Em crítica indireta a Vaccarezza, que se articula para substituir Luiz Sérgio, deputado Paulo Teixeira diz que é preciso cessar disputas internas na sigla

Andrea Jubé Vianna, O Estado de S.Paulo

10 de junho de 2011 | 00h00

Em meio ao fogo cruzado das diversas alas da bancada federal, o líder do PT na Câmara, Paulo Teixeira (SP), condenou a disputa interna pela sucessão do ministro Luiz Sérgio na Secretaria de Relações Institucionais. "É fundamental colocar um ponto final nessa disputa em nome da unidade da bancada e do governo", afirmou, em resposta ao assanhamento de petistas pela substituição do ministro enquanto o correligionário ainda ocupa a cadeira.

"Nenhuma movimentação se legitima enquanto ele ainda estiver no cargo", criticou Teixeira.

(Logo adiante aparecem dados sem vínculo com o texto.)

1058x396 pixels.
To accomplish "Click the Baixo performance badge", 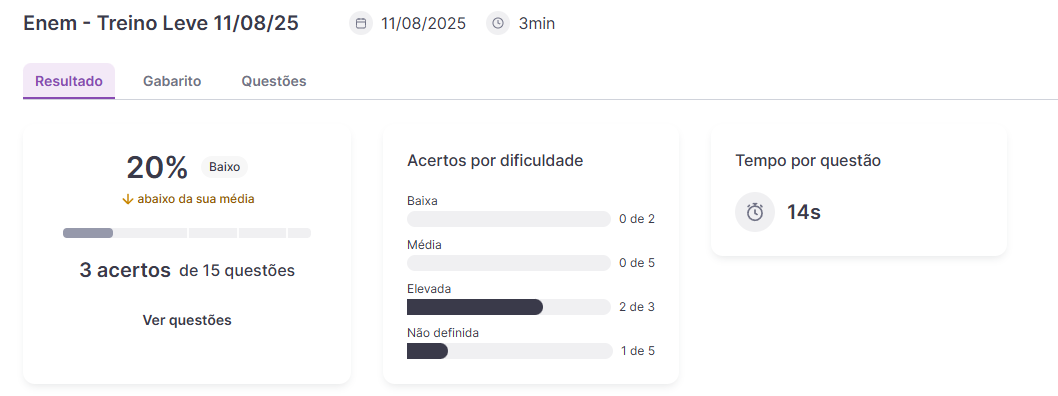I will point(225,167).
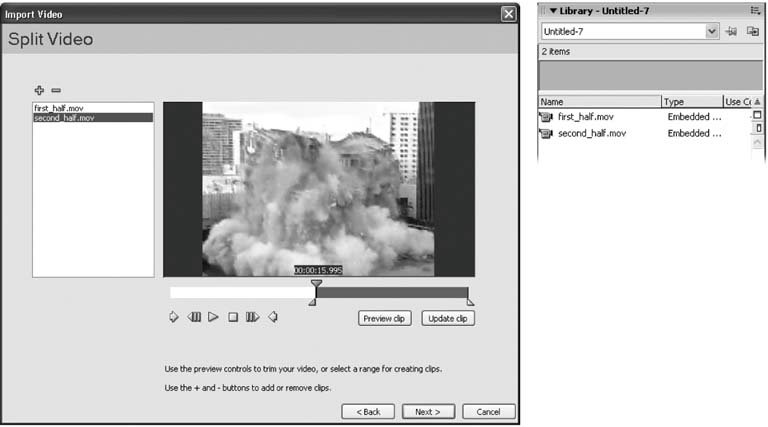
Task: Collapse the Library panel using the title arrow
Action: 553,10
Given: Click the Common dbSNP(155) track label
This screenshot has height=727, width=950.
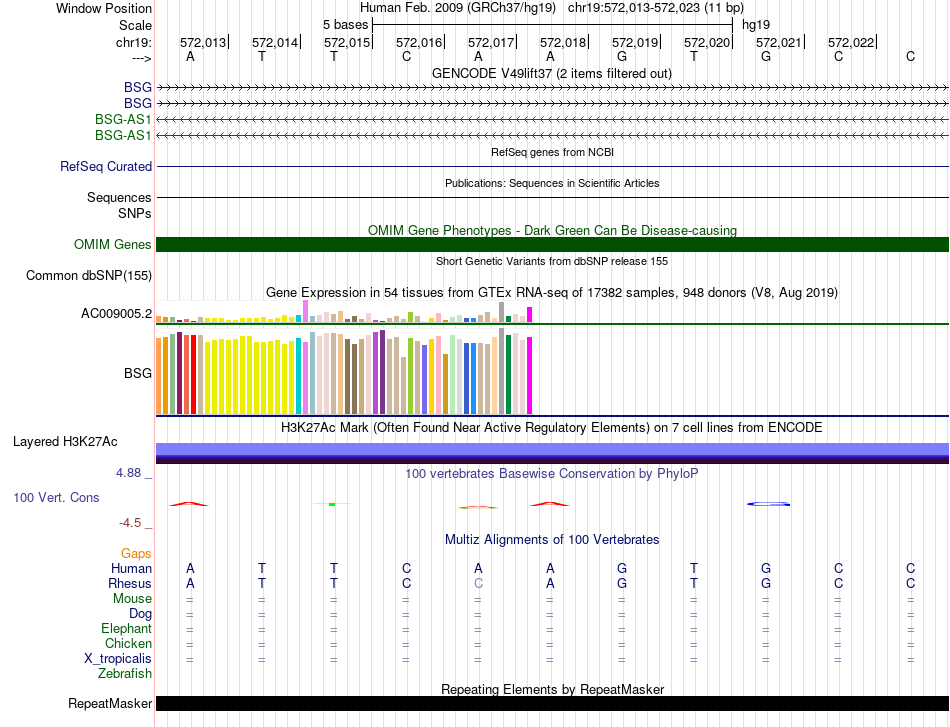Looking at the screenshot, I should click(88, 276).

O alvo era a articulação encabeçada pelo líder do governo, deputado Cândido Vaccarezza (PT-SP), à sua revelia. Ontem, Vaccarezza e os deputados João Paulo (PT-SP) e José Guimarães (PT-CE) reuniram-se com o líder petista no Senado, Humberto Costa (PE), o líder do PTB, Gim Argello (DF), o presidente da Casa, José Sarney (PMDB-AP), e o líder do PMDB no Senado, Renan Calheiros (AL), para discutir o nome do novo coordenador político do governo.

Atritos. Os grupos de Vaccarezza e Teixeira se enfrentam internamente desde que o líder governista foi derrotado por Marco Maia (PT-RS) na eleição para a presidência da Câmara. No auge da crise, o nome de Vaccarezza despontou como favorito para assumir a coordenação política do Planalto.

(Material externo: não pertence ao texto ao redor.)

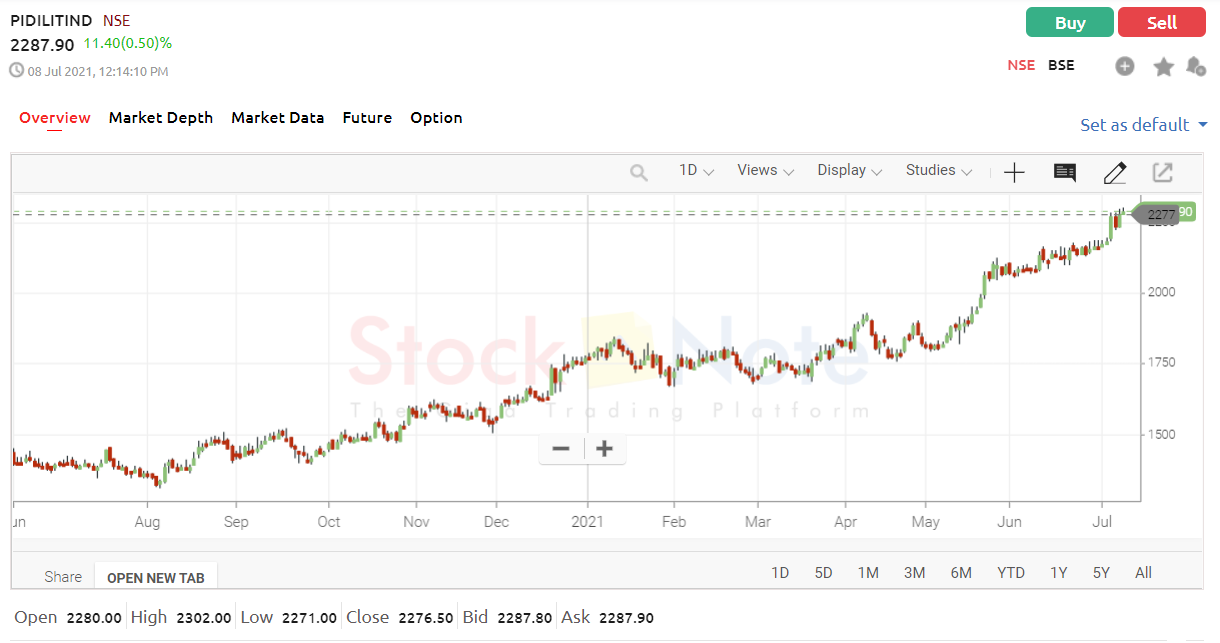Set price alert with bell icon
This screenshot has height=643, width=1220.
point(1196,66)
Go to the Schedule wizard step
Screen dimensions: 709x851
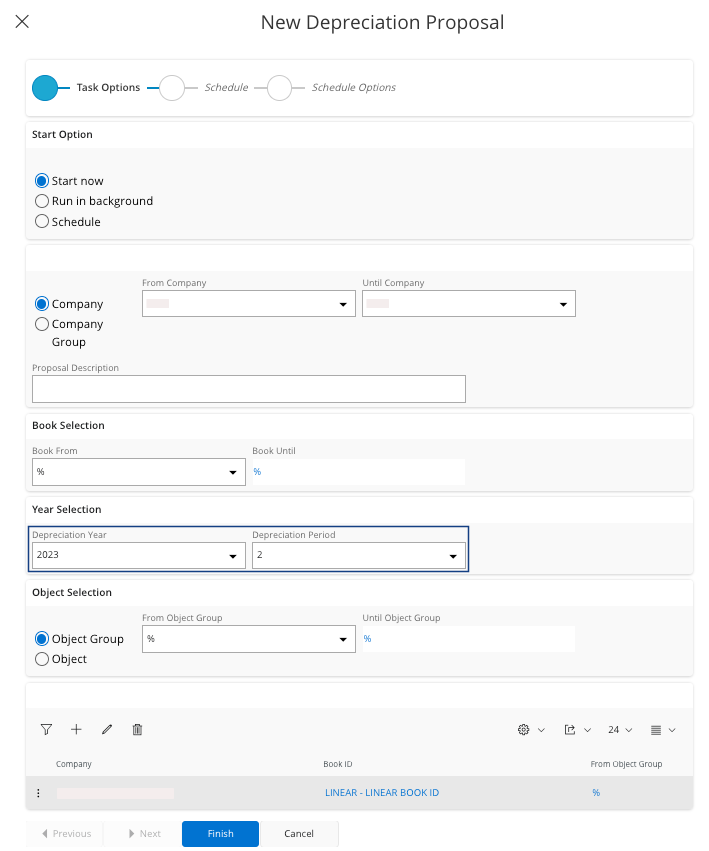coord(172,88)
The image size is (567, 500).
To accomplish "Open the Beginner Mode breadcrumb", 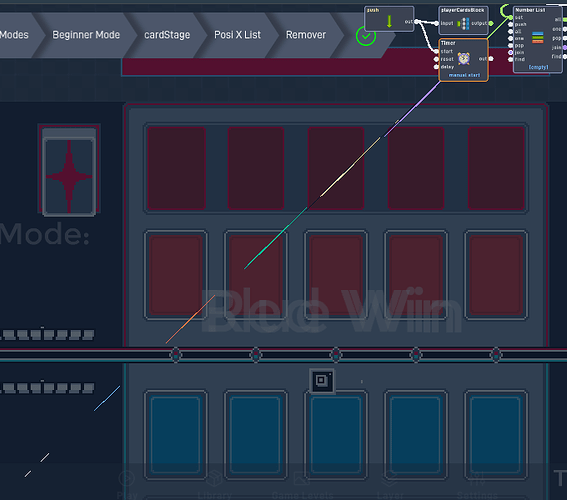I will coord(86,35).
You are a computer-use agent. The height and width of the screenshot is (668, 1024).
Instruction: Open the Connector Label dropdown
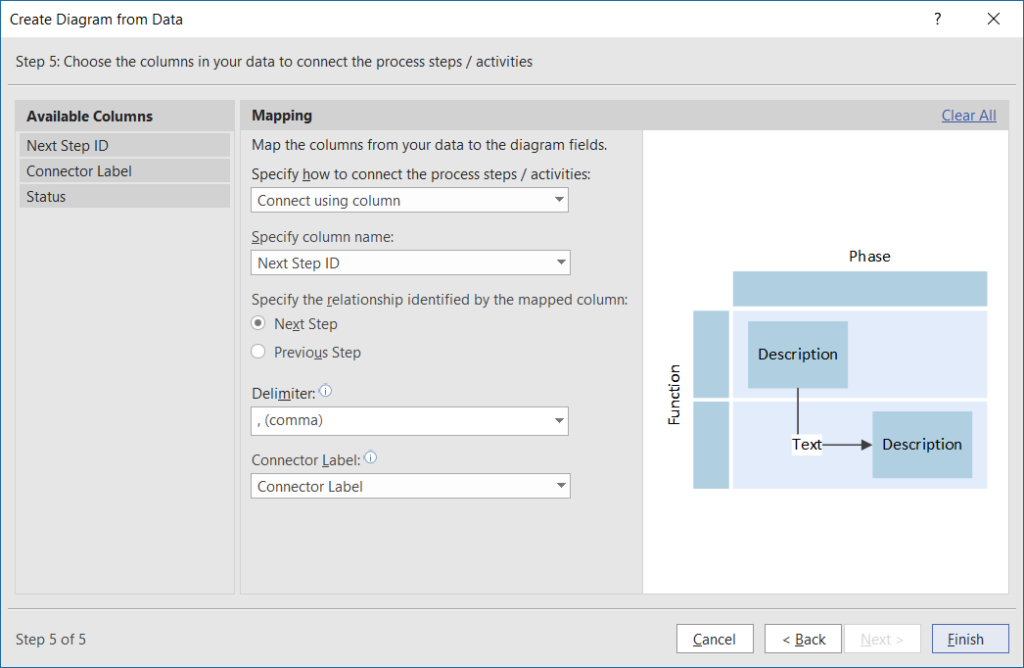[409, 486]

Ele teria o apoio do PMDB, que o vê como bom articulador e um nome com trânsito em todas as bancadas. Mas Vaccarezza não tem a simpatia da ala liderada por Maia e Teixeira, que preferem o ex-presidente da Câmara Arlindo Chinaglia (PT-SP) ou o ex-líder do governo Henrique Fontana (PT-RS).

Paulo Teixeira afirmou que aguardará a definição das mudanças na articulação política do governo para iniciar movimentos concretos de pacificação da bancada. "É preciso cessar de vez essa disputa", reconheceu.

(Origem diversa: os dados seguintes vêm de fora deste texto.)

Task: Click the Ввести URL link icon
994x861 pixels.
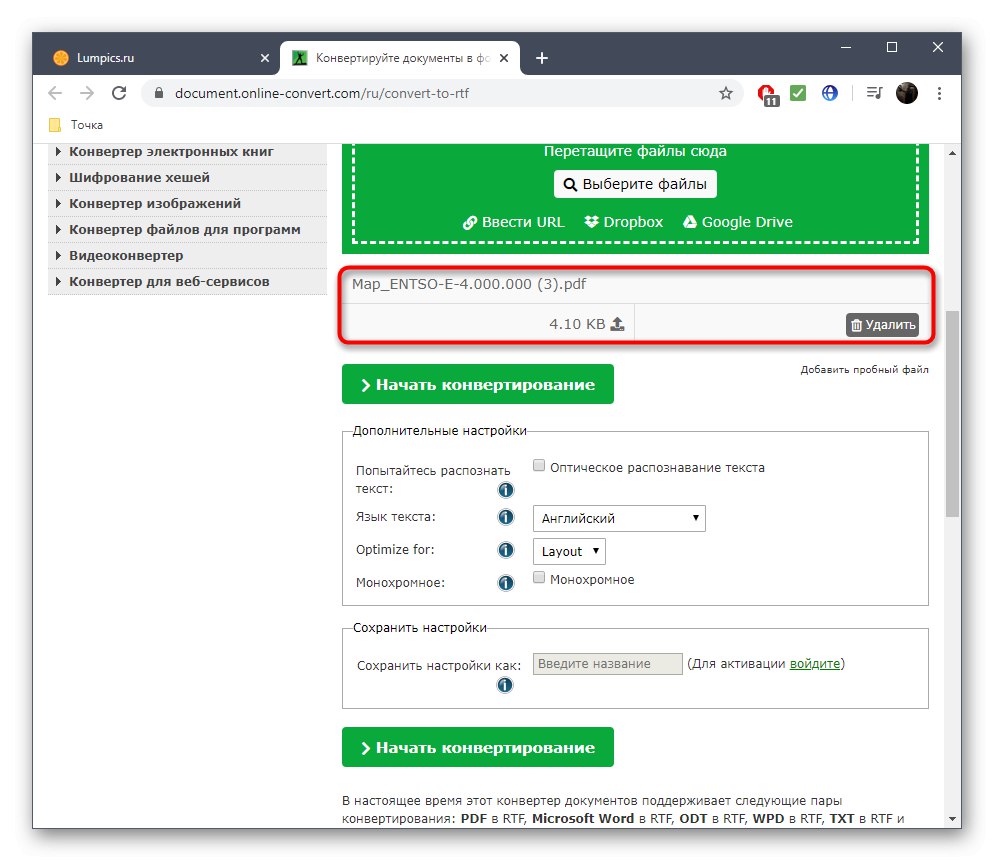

Irritada com o embate interno, a presidente Dilma Rousseff sinalizou a possibilidade de escolher alguém de fora da bancada. Nessa hipótese, ganhou força o nome da ministra da Pesca, Ideli Salvatti, que acompanhou ontem a presidente na visita a Blumenau (SC). "Ela pode acabar fazendo uma escolha exógena, que desagrade a todos", alertou uma liderança do PT no Congresso, diante da impossibilidade de um nome de consenso da bancada.